US Supreme Court will not review the case of the Cuban Five

In 1998 five members of Cuba’s intelligence agency were arrested in Miami and indicted on 26 counts. Their crime? Risking their lives to prevent the deaths of innocent civilians at the hands of unscrupulous murderers. In May 2009, on behalf of President Barack Obama, Solicitor General Elena Kagan filed a brief asking that the review of their trial be denied and on June 15th, 2009 the Supreme Court denied the review.

On September 12th, 1998, five members of Cuba’s intelligence agency, Dirección de Inteligencia, were arrested in Miami and indicted on 26 counts including conspiracy to commit murder, false identification and espionage.

The Cuban FiveGerardo Hernandez, Antonio Guerrero, Ramon Labanino, Fernando Gonzalez and Rene Gonzalez, also known as “The Cuban Five” were part of an operation to observe and infiltrate various right-wing, terrorist Cuban exile groups. Their crime? Risking their lives to prevent the deaths of innocent civilians at the hands of unscrupulous murderers.

One of these terrorist groups, Coordination of United Revolutionary Organizations (CORU), has been involved in assassinations, like that of Orlando Letelier in 1976, who was once ambassador to the US under left-wing Chilean President Salvador Allende. CORU, with the help of former CIA operative Luis Posada Carriles, also orchestrated the bombing of Cubana Flight 455 which killed 73 people.

• _WHAT YOU NEED TO DO_
Carry the article on the Supreme Court and the Cuban Five forward from the point where it stops.

• _DATASET RECORDS_

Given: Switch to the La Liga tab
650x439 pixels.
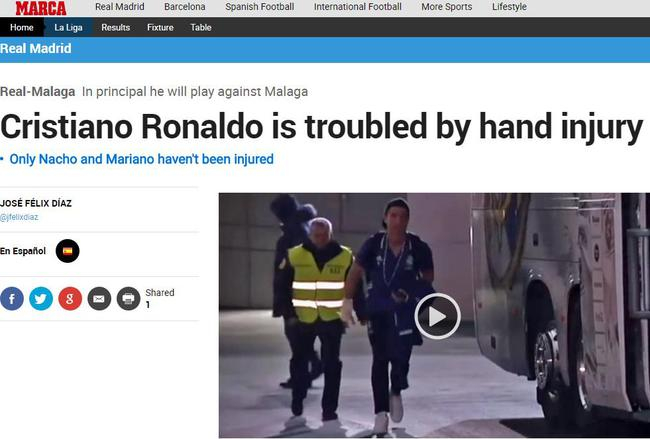Looking at the screenshot, I should point(68,27).
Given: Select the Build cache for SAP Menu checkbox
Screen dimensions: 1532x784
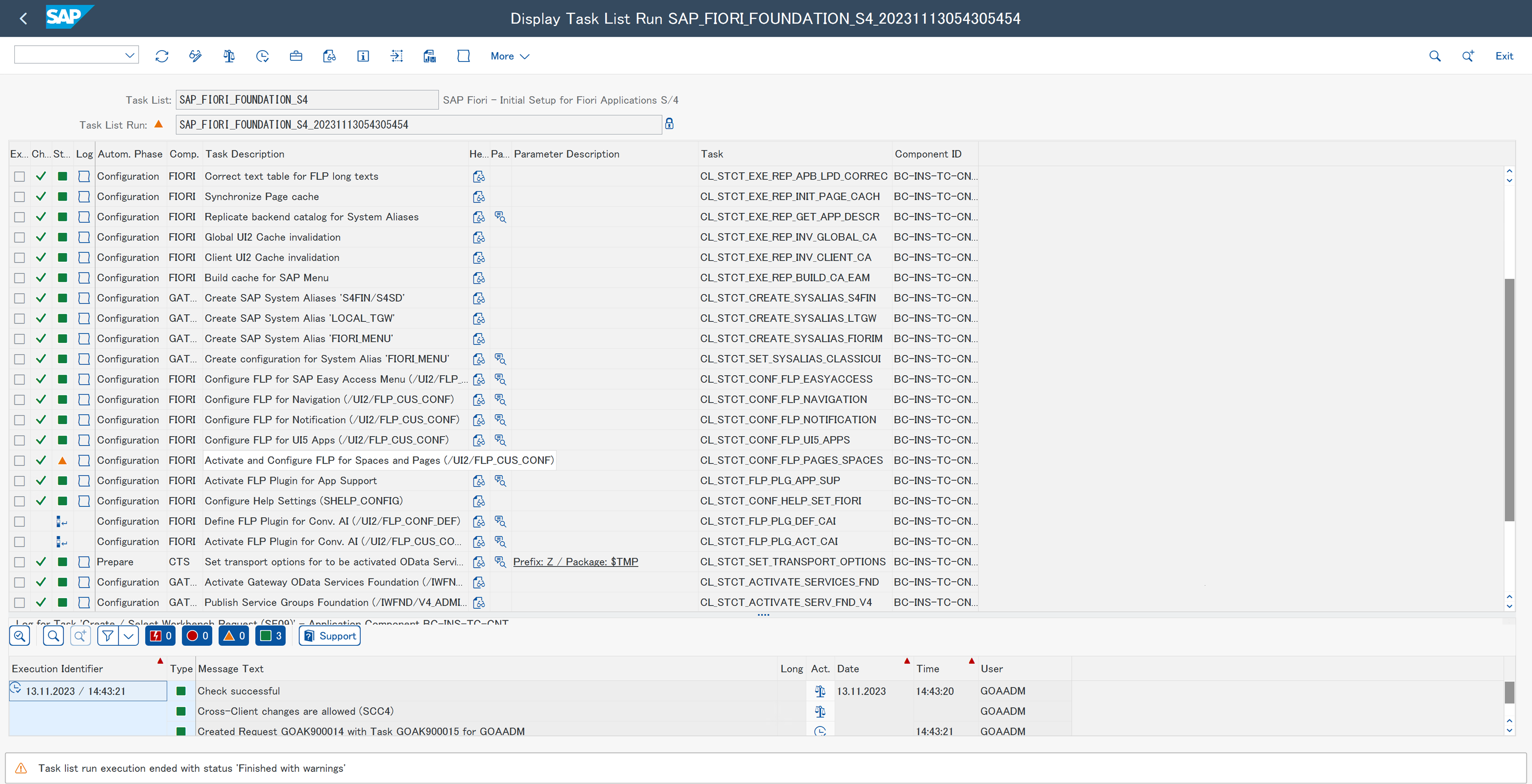Looking at the screenshot, I should click(x=20, y=278).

• _IN RESPONSE_
After the “Five” were arrested they spent 17 months in solitary confinement while “evidence” proving their guilt was classified as secret. Evidence that Ricardo Alarcon de Quesada, President of the Cuban National Assembly, says consisted of nothing more than “family photographs, personal correspondence and recipes.”

At the Five’s trial, which began in November 2000, their defense requested a change of venue because of Miami’s right-wing Cuban exile community. This was denied and they were charged with all 26 counts. A year after the initial trial the Five applied for annulment of the trial and a change of venue, this was denied. The Five also appealed to a higher court, but this was inhibited by solitary confinement in which they were denied access to their attorneys.

There was a glimmer of hope when on August 9, 2005 a panel of three judges in the US Court of Appeals overturned the convictions and sentences of the Five and ordered a new trial outside of Miami. However, in August of 2006, after a US government request to review the decision, the ruling for a new trial was reversed by a 10-2 vote of the same Court of Appeals.

In January 2009, the Five appealed to the US Supreme Court. Just a few months later in May 2009, on behalf of President Barack Obama, Solicitor General Elena Kagan filed a brief asking that the review of their trial be denied and on June 15th, 2009, sure enough, the Supreme Court denied the review.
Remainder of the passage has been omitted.